16. Splitting Nodes – Quadratic Algorithm • Find pair of entries E1 and E2 that maximizes area(J) - area(E1) - area(E2) where J is covering rectangle. • Put E1 in one group, E2 in the other. • If one group has M-m+1 entries, put the remaining entries into the other group and stop. If all entries have been distributed then stop. • For each entry E, calculate d1 and d2 where di is the minimum area increase in covering rectangle of Group i when E is added. • Find E with maximum |d1 - d2| and add E to the group whose area will increase the least. • Repeat starting with step 3.

17. Greedy continued • Algorithm is quadratic in M. • Linear in number of dimensions. • But not optimal.

18. Splitting Nodes – Linear Algorithm • For each dimension, choose entry with greatest range. • Normalize by dividing the range by the width of entire set along that dimension. • Put the two entries with largest normalized separation into different groups. • Randomly, but evenly divide the rest of the entries between the two groups. • Algorithm is linear, almost no attempt at optimality.
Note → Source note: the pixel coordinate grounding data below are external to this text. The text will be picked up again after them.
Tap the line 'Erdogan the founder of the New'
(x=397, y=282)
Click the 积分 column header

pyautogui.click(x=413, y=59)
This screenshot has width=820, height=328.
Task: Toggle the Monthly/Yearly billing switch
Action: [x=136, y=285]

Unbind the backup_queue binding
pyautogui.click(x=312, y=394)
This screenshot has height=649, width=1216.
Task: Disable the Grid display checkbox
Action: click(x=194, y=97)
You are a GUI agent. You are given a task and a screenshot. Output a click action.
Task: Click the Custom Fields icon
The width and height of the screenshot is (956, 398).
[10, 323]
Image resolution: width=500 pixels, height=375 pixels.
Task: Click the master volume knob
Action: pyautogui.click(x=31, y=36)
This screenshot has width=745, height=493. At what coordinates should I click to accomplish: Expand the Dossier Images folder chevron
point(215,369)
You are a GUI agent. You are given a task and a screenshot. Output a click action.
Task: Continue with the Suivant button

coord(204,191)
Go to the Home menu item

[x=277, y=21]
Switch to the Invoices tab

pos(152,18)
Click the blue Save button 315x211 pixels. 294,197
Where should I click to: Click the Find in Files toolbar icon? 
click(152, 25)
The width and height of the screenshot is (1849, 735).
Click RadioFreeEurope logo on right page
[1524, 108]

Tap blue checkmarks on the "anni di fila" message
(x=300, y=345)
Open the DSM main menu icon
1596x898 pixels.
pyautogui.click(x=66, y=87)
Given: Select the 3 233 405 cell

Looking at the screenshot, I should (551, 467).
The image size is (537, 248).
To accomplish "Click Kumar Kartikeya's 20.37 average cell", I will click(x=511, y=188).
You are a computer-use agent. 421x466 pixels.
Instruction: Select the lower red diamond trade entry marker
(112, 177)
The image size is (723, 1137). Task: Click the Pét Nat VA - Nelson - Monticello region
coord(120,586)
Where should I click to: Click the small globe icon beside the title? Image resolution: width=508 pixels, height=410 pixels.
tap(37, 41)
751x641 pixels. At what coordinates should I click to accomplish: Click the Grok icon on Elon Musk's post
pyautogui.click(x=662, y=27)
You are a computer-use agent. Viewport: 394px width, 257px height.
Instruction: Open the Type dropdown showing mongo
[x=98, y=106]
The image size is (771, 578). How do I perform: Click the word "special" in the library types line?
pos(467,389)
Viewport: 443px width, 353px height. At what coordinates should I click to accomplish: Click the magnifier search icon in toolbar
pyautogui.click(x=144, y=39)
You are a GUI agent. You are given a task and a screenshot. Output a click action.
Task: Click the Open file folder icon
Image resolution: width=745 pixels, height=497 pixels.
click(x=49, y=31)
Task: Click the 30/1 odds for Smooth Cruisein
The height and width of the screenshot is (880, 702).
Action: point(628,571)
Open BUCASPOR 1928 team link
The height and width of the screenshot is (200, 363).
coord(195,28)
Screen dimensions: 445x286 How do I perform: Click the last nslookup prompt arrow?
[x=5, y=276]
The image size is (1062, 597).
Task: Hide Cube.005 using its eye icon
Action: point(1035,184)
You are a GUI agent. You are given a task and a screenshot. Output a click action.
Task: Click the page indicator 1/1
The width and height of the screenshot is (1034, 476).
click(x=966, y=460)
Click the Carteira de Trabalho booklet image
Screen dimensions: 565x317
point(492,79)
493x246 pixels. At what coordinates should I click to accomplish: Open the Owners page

19. Performance Tests • CENTRAL circuit cell (1057 rectangles) • Measure performance on last 10% inserts. • Search used randomly generated rectangles that match about 5% of the data. • Delete every 10th data item.

20. Performance

21. With linear-time splitting, inserts spend very little time doing splits. • Increasing m reduces splitting (and insertion) cost because when a groups becomes too full, the rest of the entries are assigned to the other group. • As expected, most of the space is taken up by the leaves.

22. Performance

23. Deletion cost affected by size of m. For large m: • More nodes become underfull. • More reinserts take place. • More possible splits. • Running time is pretty bad for m = M/2. • Search is relatively insensitive to splitting algorithm. Smaller values of m reduce average number of entries per node, so less time is spent on search in the node (?).

24. Space Efficiency • Stricter node fill produces smaller index. • For very small m, linear algorithm balances nodes. Other algorithms tend to produce unbalanced groups which are likely to split, wasting more space.

25. Conclusions • Linear time splitting algorithm is almost as good as the others. • Low node-fill requirement reduces space-utilization but is not siginificantly worse than stricter node-fill requirements. • R-tree can be added to relational databases.